Je suis du paradis le témoin torturé.
O vivants, je me venge, et le maître exécré,
C'est moi qui l'ai lâché sur la terre où nous sommes;
J'ai vu Nemrod errant dans la forêt des hommes;
J'ai fait un tigre avec ce lion qui passait.
Je jette ma pensée, invisible lacet,
Et je sens tressaillir dans ce filet le monde.
L'arbre est vert; j'applaudis la hache qui l'émonde;
Des hommes dévorés j'écoute les abois;
Chasse, ô Nemrod! - C'est moi qui au glaive : bois!

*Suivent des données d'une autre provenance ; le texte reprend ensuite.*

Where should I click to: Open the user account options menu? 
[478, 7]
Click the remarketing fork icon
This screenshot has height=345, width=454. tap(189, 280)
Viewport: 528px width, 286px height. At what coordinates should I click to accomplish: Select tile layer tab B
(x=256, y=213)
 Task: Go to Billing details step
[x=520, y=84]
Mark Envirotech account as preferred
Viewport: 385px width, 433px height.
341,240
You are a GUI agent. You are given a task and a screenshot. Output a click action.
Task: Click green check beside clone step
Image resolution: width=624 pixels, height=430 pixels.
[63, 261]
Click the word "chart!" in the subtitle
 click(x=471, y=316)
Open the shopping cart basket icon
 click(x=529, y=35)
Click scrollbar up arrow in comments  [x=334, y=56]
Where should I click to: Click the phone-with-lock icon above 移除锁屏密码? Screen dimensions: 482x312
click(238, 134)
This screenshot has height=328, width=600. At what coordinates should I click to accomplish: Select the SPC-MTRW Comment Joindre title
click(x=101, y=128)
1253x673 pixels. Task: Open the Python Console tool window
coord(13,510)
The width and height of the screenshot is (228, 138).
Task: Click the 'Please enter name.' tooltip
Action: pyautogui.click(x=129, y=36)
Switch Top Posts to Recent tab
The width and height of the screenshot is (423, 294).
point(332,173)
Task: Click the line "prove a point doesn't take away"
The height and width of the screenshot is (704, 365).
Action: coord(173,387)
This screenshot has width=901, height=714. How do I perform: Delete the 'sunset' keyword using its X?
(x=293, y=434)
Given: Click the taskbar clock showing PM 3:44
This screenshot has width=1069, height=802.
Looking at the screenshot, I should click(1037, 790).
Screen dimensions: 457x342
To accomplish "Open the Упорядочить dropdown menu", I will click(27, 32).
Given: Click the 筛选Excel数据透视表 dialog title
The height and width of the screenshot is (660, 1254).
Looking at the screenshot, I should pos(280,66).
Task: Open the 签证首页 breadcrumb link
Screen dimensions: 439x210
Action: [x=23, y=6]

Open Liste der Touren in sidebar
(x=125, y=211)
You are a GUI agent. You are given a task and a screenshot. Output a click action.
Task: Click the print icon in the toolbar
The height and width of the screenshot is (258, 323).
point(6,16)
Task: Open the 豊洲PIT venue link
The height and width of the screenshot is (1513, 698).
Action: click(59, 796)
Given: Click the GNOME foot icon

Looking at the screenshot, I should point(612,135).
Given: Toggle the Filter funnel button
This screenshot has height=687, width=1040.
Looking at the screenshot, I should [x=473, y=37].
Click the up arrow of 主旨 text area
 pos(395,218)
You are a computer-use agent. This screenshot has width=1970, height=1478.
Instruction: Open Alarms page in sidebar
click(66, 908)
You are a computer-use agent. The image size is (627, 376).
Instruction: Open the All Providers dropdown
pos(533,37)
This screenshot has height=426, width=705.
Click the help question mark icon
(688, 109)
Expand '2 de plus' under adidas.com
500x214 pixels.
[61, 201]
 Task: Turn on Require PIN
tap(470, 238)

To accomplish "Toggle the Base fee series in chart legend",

Et j'attise à genoux la guerre, moi l'envie.
Les autres êtres sont les vases de la vie,
Moi je suis l'urne horrible et vide du néant.
Je verse l'ombre. Nain, j'habite le géant;
Toutes ses actions composent ma victoire;
Il est le bras farouche et je suis l'âme noire.
La guerre est. Désormais, dans mille ans, ou demain,
Toute guerre sera parmi le genre humain
Une flèche de l'arc de Nemrod échappée.
O Nemrod, premier roi du règne de l'épée,
Va! c'est fait. L'âme humaine est allumée, et rien
Ne l'éteindra. L'indou, l'osque, l'assyrien,
Ont mordu dans la chair comme Eve dans la pomme.
La guerre maintenant ne peut s'arrêter, l'homme
Ayant bu du sang d'homme et l'ayant trouvé bon.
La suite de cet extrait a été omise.